Required work. Below are records; how many of their lines hold the string "Terms"? Reply with nothing but the number.

[Collected data]
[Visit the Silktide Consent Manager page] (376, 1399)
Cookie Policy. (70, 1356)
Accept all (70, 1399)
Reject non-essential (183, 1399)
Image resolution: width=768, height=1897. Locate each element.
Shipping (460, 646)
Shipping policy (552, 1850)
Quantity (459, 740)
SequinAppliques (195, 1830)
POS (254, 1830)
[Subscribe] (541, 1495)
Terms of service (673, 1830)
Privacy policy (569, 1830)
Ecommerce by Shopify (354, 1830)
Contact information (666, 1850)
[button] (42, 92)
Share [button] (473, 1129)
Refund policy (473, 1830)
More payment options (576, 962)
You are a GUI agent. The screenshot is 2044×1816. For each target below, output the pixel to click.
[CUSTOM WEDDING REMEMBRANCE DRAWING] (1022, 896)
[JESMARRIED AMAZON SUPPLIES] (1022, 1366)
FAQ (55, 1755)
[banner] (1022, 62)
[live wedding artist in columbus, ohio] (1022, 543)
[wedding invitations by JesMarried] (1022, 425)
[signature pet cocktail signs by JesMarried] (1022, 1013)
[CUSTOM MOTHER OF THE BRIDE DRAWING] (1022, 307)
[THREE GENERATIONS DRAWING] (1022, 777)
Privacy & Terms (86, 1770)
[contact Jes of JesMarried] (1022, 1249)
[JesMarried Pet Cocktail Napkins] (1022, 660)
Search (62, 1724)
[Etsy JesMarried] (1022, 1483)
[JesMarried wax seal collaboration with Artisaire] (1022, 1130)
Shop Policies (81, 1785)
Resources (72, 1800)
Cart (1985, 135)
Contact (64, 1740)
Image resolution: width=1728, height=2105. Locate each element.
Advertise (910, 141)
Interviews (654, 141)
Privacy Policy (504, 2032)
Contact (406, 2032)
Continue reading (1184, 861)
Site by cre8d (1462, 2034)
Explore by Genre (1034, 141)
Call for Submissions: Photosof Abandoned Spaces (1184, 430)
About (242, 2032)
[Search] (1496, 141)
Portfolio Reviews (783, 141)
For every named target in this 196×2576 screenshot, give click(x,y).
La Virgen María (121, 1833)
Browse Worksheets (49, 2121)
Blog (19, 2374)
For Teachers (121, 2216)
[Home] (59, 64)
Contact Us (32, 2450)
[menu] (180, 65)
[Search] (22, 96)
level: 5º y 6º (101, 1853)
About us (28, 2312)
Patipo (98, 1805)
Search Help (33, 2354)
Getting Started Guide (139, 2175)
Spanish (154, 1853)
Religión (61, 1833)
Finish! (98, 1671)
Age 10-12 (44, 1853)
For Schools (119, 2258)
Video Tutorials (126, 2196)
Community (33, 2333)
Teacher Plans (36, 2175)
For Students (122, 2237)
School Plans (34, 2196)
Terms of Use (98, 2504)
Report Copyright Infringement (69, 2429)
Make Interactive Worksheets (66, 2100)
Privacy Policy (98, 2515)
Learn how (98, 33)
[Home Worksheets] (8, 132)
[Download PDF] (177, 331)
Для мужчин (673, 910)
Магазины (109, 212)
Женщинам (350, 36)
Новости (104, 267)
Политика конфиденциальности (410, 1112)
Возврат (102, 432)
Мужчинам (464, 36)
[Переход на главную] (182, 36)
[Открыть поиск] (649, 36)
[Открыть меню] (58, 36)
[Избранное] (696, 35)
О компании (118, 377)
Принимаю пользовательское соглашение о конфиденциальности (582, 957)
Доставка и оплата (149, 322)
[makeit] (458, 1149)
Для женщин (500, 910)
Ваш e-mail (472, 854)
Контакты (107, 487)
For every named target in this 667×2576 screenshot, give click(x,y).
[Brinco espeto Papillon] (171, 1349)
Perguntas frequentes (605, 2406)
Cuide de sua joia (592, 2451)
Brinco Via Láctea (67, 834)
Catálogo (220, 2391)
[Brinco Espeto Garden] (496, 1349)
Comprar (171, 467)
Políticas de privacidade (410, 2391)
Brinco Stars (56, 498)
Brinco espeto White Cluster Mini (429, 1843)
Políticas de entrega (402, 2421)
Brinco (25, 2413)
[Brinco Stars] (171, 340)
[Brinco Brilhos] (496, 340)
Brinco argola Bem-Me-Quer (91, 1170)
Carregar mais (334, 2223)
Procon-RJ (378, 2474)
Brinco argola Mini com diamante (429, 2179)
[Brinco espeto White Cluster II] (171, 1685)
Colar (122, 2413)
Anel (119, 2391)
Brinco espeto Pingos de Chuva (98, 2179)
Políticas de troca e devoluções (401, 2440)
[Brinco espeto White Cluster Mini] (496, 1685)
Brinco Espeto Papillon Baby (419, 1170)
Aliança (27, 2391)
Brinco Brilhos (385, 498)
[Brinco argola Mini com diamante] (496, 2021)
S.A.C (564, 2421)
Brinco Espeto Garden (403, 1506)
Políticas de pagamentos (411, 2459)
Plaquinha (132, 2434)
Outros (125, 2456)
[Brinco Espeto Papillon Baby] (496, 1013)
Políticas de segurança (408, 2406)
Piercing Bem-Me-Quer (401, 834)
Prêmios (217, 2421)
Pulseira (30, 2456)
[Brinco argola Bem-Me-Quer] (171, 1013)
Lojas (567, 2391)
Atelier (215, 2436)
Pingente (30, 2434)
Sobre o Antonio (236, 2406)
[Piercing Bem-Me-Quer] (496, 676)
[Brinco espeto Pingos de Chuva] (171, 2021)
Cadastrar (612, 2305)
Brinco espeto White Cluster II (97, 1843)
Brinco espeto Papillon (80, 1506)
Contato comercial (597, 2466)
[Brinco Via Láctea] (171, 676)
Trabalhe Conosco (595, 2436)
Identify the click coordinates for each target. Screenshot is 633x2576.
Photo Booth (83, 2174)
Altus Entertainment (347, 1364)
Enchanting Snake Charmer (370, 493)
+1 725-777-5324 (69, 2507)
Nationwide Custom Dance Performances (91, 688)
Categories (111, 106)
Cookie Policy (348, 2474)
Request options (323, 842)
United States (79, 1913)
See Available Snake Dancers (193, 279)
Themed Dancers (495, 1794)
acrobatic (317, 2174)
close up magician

The answer. 3